Monday, February 3, 2014

Sad Story

I said that I would share both my successes and my failures here.  This is the story of a failure.  A failure that looks like this:


That's two quarts of delicious homemade pea soup, chock full of our home-grown produce, that now has to go in the trash.  We can't even feed it to the chickens for fear of glass shards.


I thought I was being so clever!  I would freeze in glass, and there would be no danger of holes developing, like when I use ziplocks and they rub against one another in the freezer.  I could thaw in the microwave without worrying about plastic chemicals leaching into the food!  I left plenty of headroom for the freeing soup to expand, and I even used a piece of plastic wrap instead of a metal cap for even more expansion insurance.  THIS WASN'T SUPPOSED TO HAPPEN!

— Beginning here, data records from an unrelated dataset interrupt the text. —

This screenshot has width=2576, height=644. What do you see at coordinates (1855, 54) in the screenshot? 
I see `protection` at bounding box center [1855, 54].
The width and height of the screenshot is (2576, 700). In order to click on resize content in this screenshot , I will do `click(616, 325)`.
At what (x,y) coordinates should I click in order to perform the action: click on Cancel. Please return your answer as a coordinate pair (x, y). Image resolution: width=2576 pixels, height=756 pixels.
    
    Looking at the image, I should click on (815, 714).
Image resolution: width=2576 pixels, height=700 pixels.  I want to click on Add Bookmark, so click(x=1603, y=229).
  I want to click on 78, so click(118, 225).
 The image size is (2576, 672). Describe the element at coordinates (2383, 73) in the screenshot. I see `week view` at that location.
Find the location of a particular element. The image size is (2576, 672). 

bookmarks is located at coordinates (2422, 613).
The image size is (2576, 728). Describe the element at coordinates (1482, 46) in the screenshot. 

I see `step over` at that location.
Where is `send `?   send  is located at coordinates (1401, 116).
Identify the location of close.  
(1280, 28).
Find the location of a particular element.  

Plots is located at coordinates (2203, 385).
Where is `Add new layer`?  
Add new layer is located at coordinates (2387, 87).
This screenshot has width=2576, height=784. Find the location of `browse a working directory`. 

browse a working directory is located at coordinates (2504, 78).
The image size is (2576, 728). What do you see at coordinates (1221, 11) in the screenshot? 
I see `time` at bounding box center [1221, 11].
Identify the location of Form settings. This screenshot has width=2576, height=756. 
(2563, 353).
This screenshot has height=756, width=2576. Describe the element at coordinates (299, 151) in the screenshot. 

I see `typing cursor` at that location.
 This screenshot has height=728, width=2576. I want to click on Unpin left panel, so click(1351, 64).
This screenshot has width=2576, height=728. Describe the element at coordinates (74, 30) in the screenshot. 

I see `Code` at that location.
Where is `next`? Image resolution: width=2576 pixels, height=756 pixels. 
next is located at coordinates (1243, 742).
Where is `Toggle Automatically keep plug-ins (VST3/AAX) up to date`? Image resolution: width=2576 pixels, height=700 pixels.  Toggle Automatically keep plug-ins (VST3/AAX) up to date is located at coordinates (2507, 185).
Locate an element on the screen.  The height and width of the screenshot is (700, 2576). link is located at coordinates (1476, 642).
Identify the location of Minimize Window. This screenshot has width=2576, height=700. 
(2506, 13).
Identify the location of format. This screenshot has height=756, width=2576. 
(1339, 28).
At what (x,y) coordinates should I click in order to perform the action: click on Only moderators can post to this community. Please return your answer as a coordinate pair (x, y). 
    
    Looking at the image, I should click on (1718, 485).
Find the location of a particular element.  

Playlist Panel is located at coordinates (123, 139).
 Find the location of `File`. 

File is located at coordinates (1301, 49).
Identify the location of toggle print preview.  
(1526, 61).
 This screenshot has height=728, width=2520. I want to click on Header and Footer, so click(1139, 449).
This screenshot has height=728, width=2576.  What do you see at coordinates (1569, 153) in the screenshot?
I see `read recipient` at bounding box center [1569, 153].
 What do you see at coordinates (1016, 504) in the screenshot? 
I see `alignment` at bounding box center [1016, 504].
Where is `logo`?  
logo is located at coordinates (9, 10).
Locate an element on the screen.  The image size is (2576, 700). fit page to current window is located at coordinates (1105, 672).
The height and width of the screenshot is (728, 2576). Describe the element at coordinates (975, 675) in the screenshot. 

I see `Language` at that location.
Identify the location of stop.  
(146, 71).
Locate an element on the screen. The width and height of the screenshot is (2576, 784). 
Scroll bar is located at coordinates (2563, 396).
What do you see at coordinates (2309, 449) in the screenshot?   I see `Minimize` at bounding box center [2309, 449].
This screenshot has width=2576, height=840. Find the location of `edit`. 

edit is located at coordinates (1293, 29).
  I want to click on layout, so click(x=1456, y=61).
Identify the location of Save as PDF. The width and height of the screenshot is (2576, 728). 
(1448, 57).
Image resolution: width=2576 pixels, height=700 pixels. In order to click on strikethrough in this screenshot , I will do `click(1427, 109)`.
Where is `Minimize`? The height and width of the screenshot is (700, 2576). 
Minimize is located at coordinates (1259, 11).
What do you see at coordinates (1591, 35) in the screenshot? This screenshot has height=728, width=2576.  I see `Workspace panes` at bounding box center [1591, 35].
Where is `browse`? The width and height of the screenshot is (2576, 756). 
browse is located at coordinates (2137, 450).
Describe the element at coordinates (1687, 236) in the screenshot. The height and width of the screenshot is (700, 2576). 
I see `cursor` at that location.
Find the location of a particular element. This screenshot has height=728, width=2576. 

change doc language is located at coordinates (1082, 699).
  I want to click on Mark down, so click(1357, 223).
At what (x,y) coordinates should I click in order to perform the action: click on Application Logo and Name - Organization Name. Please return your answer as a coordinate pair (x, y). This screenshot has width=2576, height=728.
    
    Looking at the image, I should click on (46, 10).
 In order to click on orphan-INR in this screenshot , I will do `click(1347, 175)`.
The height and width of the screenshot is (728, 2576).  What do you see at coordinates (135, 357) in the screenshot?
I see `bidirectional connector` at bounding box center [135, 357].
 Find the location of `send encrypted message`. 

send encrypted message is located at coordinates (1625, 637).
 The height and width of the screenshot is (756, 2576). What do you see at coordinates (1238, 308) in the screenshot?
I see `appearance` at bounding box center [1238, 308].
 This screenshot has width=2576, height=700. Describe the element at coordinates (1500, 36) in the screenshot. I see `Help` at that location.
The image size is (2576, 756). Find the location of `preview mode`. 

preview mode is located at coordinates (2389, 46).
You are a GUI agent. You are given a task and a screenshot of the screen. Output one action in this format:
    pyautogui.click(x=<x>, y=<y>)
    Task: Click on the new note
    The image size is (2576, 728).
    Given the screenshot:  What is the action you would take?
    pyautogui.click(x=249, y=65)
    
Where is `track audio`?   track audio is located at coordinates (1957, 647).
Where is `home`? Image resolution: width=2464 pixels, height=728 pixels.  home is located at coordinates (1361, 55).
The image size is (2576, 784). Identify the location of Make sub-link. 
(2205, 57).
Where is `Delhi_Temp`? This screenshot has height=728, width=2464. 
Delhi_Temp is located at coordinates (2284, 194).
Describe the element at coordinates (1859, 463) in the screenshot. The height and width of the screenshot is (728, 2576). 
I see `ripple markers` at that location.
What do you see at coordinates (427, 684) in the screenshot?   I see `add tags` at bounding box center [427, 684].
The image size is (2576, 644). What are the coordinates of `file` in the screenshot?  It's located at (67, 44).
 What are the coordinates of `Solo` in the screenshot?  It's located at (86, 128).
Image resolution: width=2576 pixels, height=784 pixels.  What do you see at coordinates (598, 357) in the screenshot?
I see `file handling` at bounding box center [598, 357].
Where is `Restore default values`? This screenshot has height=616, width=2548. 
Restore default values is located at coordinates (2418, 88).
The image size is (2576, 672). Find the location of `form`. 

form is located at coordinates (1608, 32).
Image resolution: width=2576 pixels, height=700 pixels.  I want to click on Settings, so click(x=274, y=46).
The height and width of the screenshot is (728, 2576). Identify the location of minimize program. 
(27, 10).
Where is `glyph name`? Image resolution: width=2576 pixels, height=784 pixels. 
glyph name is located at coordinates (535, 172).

I thought my mistake might have been in putting the soup in the freezer warm, and I planned to try again, but refrigerate first.  Good thing I thought to Google it, because it turns out Michael at Critical MAS had already tried every solution I had thought of, and after a pile of broken jars, finally gone to the source.  Jarden Home Brands, maker of pretty much every canning jar you're likely to use, had this to say:
  1. You should only use straight jars and not those with rounded shoulders. “Jars with rounded shoulders inhibit the expansion of the food, allowing the food to take on the shape of the jar in the freezing process. Foods freezing and taking on the shape of the jar places undo stress on the rounded shoulders and can cause breakage.”
  2. Not every canning jar is ready for the freezer. “Only use Ball Can-or-Freeze regular half-pint and wide-mouth pint jars, Ball and Kerr Quilted Crystal Jelly Jars in 4, 8, and 12 ounce sizes, Kerr regular and wide-mouth half pint, and wide-mouth pint jars. Why? “These jars are designed for freezer use since they are wider at the top than at the bottom and have tapered sides. This shape allows food to expand straight upward as it freezes.”
 It would not have occurred to me in a million years that the freezing food would bind up on the shoulder and crack the jar from there, so thanks for doing the legwork, Chris.

Now, my problem is that those specially shaped freezing jars only come in half-pints and pints, and we're firmly a quarts-of-soup kind of household.  For now, I've frozen my latest batch in big plastic yogurt containers, but if you've got a lead on awesome freezer-safe jars in big sizes, I'd love to hear about it.